Traitors

convex
game
nextjs
social-deduction
vercel
2026-03-19
Traitors

Traitors is a small web app I put together as a stripped-back, modern take on the kind of social deduction games people often call “imposters” games. The front end is Next.js; the backend is Convex. Convex turned out to be a great fit for this: rooms, player state, and round flow all stay in sync in real time without me wiring up WebSockets or a separate realtime layer. Queries and mutations are plain TypeScript, data lives in one place, and the client subscribes to what it needs so the UI updates as soon as something changes. For a lightweight multiplayer-ish flow, that speed of iteration and the fact that Convex handles consistency and reactivity for you is hard to beat compared to stitching together a database, API, and push logic by hand.

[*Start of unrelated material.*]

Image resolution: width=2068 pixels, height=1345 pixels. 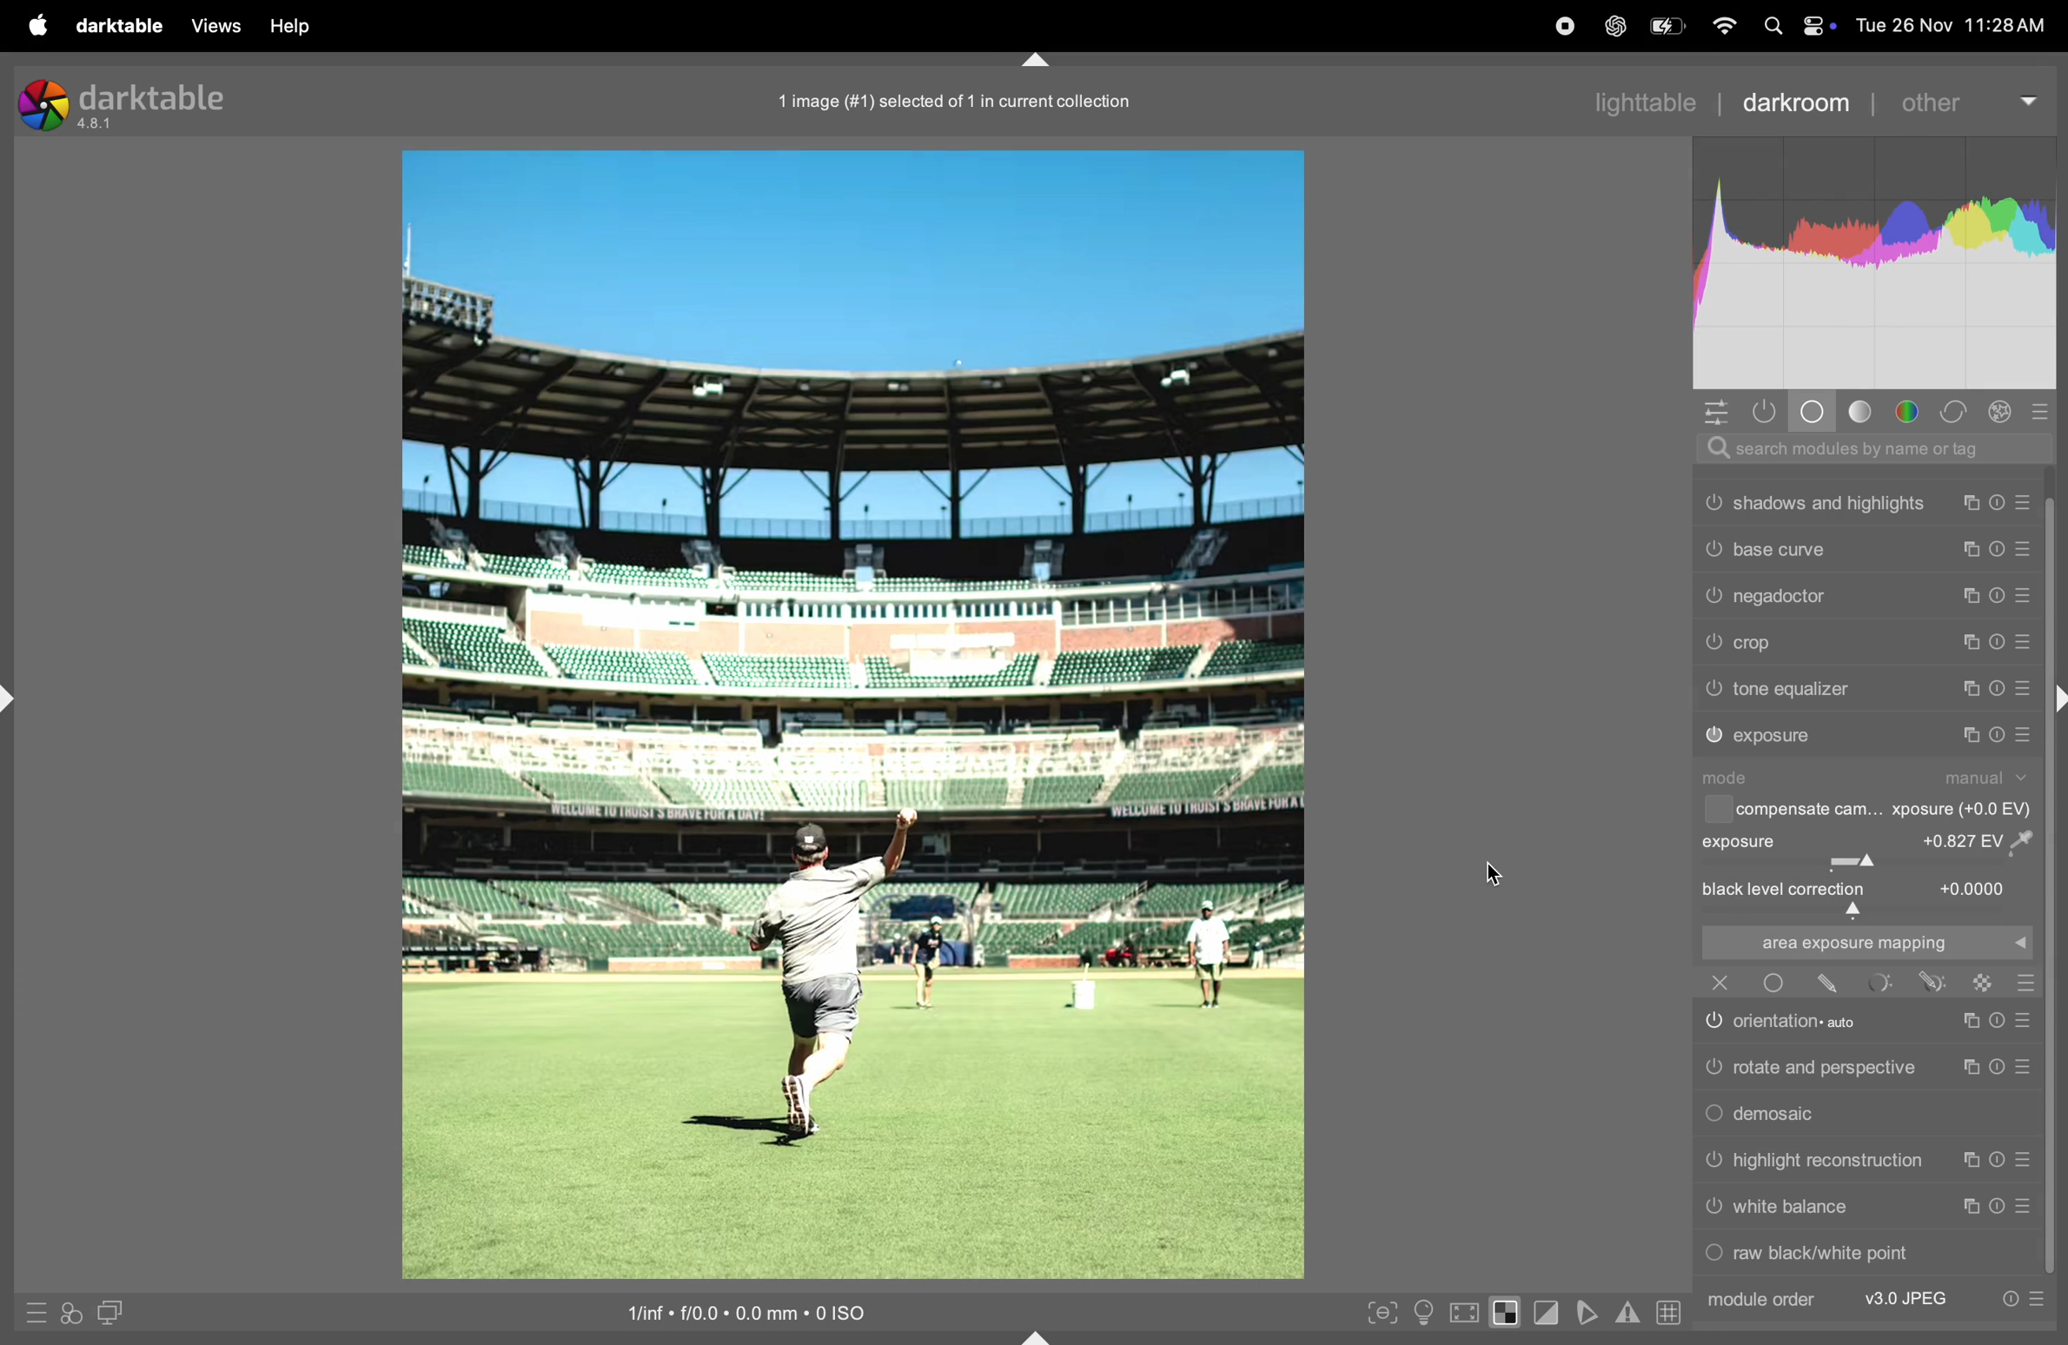 What do you see at coordinates (737, 1310) in the screenshot?
I see `iso` at bounding box center [737, 1310].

I wanted the UI to feel calm and immediate: dark palette, clear typography, and nothing fighting for attention, so groups could jump in without a tutorial wall.

Performance and flow mattered more than feature count. Creating a room, joining with a code, and moving through a round should feel instant; the app is meant to disappear into the background while people argue, laugh, and lie to each other in the same room.

Deliberately, it’s not trying to be a fully remote experience. You can run it on one phone passed around, or have everyone on their own device, but the heart of it is people together, reading faces, timing, and energy, not grinding through menus alone on a call. That constraint kept the design honest: fewer modes, less configuration, more emphasis on the actual game night.

If you’re hosting friends and want something lightweight that loads fast and stays out of the way, give it a spin.